As models are allowed to iteratively “think” through the problem, they create more output tokens and longer generation cycles, so model quality continues to scale. Significant test-time compute is critical to enable both real-time inference and higher-quality responses from reasoning models like DeepSeek-R1, requiring larger inference deployments.

R1 delivers leading accuracy for tasks demanding logical inference, reasoning, math, coding and language understanding while also delivering high inference efficiency.

To help developers securely experiment with these capabilities and build their own specialized agents, the 671-billion-parameter DeepSeek-R1 model is now available as an NVIDIA NIM microservice preview on build.nvidia.com.

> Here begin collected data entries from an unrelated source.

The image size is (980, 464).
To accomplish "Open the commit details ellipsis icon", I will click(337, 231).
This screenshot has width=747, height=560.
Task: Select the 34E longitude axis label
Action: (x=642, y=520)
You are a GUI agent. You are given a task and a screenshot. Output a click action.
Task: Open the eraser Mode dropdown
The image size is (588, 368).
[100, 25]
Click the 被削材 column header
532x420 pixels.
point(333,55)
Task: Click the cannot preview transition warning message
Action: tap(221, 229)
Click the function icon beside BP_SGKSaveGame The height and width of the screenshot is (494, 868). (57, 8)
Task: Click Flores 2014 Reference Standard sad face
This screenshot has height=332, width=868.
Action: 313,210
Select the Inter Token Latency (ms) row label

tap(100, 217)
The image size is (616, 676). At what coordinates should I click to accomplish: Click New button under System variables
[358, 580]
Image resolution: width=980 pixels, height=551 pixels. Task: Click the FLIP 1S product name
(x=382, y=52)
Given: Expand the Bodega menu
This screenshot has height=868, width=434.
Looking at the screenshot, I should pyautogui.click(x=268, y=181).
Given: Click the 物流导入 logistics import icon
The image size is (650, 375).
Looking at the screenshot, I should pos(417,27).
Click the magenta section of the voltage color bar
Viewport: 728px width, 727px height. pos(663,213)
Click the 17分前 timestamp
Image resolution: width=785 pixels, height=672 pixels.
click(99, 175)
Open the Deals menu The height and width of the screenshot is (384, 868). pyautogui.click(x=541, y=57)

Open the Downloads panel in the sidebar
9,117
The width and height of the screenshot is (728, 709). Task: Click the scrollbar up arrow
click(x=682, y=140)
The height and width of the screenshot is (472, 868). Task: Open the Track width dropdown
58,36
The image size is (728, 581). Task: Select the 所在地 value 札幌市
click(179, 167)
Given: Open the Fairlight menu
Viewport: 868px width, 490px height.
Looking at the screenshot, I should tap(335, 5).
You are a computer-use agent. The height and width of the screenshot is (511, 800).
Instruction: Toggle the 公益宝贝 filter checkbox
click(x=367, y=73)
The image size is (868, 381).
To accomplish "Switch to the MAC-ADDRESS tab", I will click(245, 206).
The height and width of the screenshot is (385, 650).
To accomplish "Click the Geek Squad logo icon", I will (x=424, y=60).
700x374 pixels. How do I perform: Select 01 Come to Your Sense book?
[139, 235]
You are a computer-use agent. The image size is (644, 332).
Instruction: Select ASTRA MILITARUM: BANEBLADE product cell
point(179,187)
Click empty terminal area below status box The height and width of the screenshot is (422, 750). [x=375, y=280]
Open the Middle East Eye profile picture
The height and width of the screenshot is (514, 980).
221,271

The DeepSeek-R1 NIM microservice can deliver up to 3,872 tokens per second on a single NVIDIA HGX H200 system.

Developers can test and experiment with the application programming interface (API), which is expected to be available soon as a downloadable NIM microservice, part of the NVIDIA AI Enterprise software platform.

The DeepSeek-R1 NIM microservice simplifies deployments with support for industry-standard APIs. Enterprises can maximize security and data privacy by running the NIM microservice on their preferred accelerated computing infrastructure. Using NVIDIA AI Foundry with NVIDIA NeMo software, enterprises will also be able to create customized DeepSeek-R1 NIM microservices for specialized AI agents.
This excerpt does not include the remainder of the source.